Here is the first article of a series, on how to build a search engine, from scratch, in Rust.
Feel free to give me some feedback
https://jdrouet.github.io/posts/202503161800-search-engine-intro/
Following the introduction, here is the part 1 of my series of articles on how to build a crossplatform search engine from scratch, in #rustlang.
This section will handle how we'll store the encrypted data on any platform.
Enjoy reading it, feel free to provide some feedback, here or directly on GitHub
https://jdrouet.github.io/posts/202503170800-search-engine-part-1/
If you enjoy it, feel free to share it on other platforms!
If you enjoy it, feel free to share it on other platforms!
@jdrouet You can get some pretty big performance improvements by intersecting the binary indices on the go.

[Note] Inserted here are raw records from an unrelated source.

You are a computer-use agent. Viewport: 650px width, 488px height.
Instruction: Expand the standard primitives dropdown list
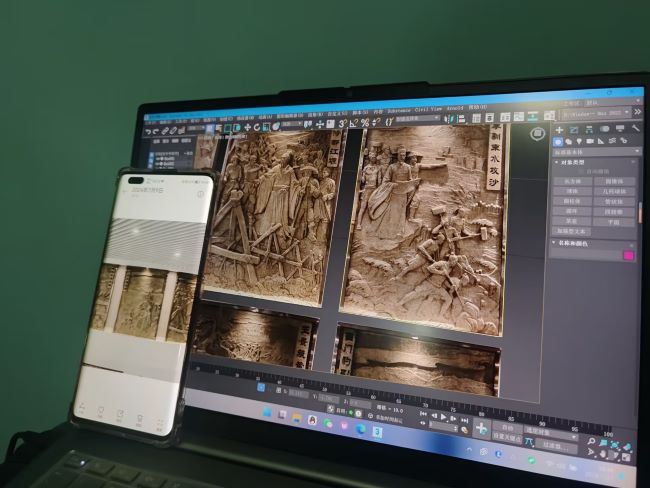pos(594,152)
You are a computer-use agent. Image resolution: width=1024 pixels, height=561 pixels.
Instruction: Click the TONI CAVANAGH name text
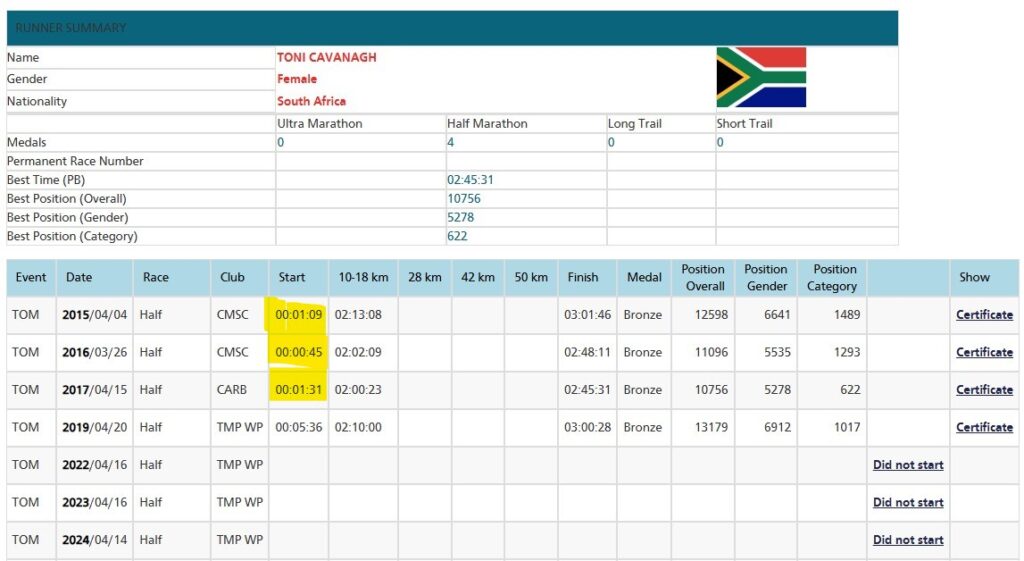[x=327, y=57]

Depending on how they are laid out, you can intersect any number of postings lists in linear to sublinear time, with zero memory overhead. This scales much better than intersecting hash tables.
"Search Engines: Information Retrieval in Practice" has a section discussing the technique in chapter 5.4.7.
@jdrouet This article discusses the technique in more detail with regards to skip lists, though it does (as noted in SeIRP) work with any sorted list.
@marginalia really interesting! I'll have a look at it. Maybe not for the next article (although the topic is the optimisation). Thanks!
@jdrouet It's also fully possible the juice might not not be worth the squeeze for these types optimizations at the scale you're targeting. Though I figured I'd share it none the less, as it's genuinely a very cool optimization that's pretty intuitive.
@marginalia yeah, right now the bottleneck is not here, but more at the encryption/decryption level...